> Exercise task
In the data below, copy word for word the lines from the one containing "How do I perform: Open iTunes from the Dock?" through the one containing "Action: [1270, 871]", including both of those lines.

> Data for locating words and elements

(begin)

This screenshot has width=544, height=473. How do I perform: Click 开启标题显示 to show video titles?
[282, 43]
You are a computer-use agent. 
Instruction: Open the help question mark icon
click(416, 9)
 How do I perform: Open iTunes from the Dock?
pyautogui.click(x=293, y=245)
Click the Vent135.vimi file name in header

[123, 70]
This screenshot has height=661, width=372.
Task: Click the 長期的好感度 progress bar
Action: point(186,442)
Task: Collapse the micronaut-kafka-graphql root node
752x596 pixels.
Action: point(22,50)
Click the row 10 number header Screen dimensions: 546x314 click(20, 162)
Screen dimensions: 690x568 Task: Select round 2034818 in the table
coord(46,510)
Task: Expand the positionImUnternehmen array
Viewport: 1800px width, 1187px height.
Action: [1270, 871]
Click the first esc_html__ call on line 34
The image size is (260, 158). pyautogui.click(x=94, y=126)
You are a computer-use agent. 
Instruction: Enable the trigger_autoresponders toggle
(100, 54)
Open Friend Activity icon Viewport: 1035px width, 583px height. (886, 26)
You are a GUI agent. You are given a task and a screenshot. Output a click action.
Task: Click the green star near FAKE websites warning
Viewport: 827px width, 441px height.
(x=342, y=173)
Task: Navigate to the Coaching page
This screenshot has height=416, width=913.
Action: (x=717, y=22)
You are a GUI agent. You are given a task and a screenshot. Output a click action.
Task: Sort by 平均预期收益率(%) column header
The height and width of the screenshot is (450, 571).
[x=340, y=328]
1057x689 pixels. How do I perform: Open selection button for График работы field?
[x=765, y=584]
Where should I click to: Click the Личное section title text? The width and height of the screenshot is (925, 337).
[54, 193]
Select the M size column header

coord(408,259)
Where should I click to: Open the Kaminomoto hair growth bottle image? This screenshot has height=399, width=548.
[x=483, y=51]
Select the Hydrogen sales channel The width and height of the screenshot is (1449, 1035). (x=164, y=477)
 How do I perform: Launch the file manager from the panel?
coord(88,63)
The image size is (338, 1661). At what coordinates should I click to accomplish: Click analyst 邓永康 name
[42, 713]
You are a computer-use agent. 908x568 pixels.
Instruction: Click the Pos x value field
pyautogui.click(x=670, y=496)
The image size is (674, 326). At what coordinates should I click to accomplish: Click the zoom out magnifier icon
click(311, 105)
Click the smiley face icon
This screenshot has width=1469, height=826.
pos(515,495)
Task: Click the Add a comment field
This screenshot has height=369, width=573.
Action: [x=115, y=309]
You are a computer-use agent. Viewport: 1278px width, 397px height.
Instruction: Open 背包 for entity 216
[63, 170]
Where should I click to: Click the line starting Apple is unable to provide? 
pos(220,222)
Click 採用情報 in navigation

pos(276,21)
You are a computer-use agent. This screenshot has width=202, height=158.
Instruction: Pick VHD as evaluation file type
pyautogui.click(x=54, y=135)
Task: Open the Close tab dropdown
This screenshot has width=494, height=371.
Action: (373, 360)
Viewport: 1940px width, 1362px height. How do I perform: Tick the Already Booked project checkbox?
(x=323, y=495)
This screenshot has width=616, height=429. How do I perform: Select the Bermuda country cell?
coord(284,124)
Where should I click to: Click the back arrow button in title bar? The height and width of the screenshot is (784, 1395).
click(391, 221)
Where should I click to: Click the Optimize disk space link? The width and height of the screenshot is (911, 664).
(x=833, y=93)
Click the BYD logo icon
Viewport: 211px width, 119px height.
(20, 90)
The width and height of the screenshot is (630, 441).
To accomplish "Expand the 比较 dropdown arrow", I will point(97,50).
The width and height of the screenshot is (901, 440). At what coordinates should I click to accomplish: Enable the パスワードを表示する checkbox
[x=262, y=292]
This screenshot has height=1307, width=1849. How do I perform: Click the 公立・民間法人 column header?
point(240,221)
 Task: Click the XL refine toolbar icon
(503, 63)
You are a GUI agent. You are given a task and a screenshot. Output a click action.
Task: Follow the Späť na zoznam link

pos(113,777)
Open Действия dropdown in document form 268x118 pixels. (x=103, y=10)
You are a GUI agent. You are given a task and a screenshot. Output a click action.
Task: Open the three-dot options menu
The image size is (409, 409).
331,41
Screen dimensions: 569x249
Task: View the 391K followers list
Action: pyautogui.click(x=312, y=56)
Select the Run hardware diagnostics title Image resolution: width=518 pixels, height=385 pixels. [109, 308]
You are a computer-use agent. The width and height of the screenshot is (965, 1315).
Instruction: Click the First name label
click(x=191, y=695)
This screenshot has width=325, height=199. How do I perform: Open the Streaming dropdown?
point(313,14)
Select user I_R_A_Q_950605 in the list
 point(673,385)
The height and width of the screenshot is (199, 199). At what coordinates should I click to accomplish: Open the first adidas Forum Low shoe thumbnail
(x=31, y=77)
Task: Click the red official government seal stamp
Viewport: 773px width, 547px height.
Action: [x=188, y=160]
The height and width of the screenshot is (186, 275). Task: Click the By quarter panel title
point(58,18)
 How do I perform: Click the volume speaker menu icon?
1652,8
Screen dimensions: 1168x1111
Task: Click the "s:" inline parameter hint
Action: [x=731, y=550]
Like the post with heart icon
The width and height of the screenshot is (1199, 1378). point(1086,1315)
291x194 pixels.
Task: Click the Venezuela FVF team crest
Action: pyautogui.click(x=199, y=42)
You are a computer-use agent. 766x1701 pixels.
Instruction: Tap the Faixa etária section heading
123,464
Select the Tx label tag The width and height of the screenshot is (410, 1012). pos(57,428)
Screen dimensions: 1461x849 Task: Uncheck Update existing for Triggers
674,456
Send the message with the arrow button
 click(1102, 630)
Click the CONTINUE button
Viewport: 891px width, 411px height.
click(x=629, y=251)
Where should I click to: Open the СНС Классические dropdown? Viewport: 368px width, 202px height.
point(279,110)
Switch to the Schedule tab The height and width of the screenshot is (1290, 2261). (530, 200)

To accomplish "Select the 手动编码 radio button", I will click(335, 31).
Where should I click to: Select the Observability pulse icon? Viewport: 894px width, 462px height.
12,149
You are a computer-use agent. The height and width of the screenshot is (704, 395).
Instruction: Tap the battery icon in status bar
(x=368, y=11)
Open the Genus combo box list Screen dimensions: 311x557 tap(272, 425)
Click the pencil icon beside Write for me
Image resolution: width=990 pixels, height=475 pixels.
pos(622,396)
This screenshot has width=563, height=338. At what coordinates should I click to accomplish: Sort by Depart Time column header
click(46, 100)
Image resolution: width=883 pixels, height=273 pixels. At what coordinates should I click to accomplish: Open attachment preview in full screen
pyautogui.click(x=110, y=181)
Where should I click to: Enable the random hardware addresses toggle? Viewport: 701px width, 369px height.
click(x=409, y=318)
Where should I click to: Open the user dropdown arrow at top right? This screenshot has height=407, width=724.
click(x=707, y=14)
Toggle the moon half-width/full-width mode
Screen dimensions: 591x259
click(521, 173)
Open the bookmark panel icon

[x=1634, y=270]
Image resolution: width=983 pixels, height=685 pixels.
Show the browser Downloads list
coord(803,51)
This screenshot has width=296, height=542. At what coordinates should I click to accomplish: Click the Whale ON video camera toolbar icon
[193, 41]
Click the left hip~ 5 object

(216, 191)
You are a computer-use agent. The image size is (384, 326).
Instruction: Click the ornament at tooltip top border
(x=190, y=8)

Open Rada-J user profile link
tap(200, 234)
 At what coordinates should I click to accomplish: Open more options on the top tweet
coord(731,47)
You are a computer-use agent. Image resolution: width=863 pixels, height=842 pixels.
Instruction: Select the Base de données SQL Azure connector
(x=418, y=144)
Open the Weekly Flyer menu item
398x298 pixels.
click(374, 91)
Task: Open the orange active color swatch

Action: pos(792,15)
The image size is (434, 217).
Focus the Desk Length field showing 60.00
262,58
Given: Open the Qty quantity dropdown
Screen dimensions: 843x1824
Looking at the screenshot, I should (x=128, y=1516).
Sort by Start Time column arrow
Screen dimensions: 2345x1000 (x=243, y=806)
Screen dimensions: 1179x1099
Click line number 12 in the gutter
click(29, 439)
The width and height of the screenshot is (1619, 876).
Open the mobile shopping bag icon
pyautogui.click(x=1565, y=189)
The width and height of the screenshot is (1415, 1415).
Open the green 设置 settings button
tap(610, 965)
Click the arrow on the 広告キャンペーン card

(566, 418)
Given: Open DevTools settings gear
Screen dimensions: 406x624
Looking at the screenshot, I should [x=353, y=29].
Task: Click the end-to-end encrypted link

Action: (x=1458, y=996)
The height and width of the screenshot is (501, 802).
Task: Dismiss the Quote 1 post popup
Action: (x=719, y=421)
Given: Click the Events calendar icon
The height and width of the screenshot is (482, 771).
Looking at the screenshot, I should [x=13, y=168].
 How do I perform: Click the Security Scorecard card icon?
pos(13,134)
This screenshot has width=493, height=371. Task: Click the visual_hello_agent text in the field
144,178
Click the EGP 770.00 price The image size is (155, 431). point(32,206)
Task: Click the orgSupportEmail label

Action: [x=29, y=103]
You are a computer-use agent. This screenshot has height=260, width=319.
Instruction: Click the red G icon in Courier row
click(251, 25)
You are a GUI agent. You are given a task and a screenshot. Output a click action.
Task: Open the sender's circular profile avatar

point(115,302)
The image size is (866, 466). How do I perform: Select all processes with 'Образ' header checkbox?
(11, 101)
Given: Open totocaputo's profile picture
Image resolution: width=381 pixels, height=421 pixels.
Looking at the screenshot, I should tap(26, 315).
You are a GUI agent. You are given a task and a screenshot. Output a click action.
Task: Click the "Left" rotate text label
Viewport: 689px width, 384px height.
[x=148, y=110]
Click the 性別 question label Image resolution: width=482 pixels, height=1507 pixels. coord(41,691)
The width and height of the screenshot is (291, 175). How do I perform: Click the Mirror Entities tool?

(end)

> The result
 How do I perform: Open iTunes from the Dock?
pyautogui.click(x=293, y=245)
Click the Vent135.vimi file name in header

[123, 70]
This screenshot has height=661, width=372.
Task: Click the 長期的好感度 progress bar
Action: point(186,442)
Task: Collapse the micronaut-kafka-graphql root node
752x596 pixels.
Action: point(22,50)
Click the row 10 number header Screen dimensions: 546x314 click(20, 162)
Screen dimensions: 690x568 Task: Select round 2034818 in the table
coord(46,510)
Task: Expand the positionImUnternehmen array
Viewport: 1800px width, 1187px height.
Action: [1270, 871]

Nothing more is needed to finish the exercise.